# WHAT IS NEEDED
Set down exactly the lines running from the line with "Click the Time" to the end of the listing below, both ends included.

(DATA TO PROCESS)

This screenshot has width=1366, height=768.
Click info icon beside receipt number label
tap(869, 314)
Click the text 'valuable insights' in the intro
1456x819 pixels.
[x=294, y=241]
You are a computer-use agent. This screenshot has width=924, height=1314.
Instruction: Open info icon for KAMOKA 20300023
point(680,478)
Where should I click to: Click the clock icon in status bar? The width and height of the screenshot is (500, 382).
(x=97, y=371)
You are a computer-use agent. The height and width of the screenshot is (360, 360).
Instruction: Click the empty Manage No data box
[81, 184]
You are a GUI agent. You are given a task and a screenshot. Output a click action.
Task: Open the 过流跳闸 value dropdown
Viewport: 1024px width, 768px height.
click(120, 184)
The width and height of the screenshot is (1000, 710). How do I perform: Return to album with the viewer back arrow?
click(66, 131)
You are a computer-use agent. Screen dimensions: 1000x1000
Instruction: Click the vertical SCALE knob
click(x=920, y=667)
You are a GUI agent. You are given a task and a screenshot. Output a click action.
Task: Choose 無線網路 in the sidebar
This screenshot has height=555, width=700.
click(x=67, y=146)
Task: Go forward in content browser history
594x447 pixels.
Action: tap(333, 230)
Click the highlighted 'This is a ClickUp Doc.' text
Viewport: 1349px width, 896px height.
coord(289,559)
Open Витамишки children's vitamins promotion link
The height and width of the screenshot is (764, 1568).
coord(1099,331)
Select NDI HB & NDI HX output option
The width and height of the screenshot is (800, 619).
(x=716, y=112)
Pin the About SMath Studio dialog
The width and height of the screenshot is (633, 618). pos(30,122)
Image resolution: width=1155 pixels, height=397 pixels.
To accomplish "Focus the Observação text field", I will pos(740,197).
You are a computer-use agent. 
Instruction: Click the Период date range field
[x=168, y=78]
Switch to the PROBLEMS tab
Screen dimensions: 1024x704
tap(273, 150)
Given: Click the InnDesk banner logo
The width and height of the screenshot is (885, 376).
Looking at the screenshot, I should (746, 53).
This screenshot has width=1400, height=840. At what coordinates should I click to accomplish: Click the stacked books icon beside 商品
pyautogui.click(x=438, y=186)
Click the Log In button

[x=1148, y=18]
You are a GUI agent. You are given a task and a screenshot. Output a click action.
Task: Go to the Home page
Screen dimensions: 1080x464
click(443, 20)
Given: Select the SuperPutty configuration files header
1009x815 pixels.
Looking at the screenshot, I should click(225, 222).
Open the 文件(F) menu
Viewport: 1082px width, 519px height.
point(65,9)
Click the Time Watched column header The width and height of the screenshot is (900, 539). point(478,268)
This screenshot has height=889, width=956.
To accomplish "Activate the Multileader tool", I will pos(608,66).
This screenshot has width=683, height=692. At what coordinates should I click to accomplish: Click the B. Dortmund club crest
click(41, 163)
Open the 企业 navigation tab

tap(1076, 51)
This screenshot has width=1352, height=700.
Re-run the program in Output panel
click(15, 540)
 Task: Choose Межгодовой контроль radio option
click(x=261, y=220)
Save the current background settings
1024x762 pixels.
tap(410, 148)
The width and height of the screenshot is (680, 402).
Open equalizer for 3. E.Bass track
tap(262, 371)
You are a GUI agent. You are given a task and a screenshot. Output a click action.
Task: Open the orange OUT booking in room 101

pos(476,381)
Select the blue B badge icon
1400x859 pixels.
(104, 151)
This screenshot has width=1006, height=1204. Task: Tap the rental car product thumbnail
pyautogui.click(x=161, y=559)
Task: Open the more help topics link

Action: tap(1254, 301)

(End DATA TO PROCESS)

# ANSWER BOX
Click the Time Watched column header The width and height of the screenshot is (900, 539). point(478,268)
This screenshot has height=889, width=956.
To accomplish "Activate the Multileader tool", I will pos(608,66).
This screenshot has width=683, height=692. At what coordinates should I click to accomplish: Click the B. Dortmund club crest
click(41, 163)
Open the 企业 navigation tab

tap(1076, 51)
This screenshot has width=1352, height=700.
Re-run the program in Output panel
click(15, 540)
 Task: Choose Межгодовой контроль radio option
click(x=261, y=220)
Save the current background settings
1024x762 pixels.
tap(410, 148)
The width and height of the screenshot is (680, 402).
Open equalizer for 3. E.Bass track
tap(262, 371)
You are a GUI agent. You are given a task and a screenshot. Output a click action.
Task: Open the orange OUT booking in room 101

pos(476,381)
Select the blue B badge icon
1400x859 pixels.
(104, 151)
This screenshot has width=1006, height=1204. Task: Tap the rental car product thumbnail
pyautogui.click(x=161, y=559)
Task: Open the more help topics link

Action: tap(1254, 301)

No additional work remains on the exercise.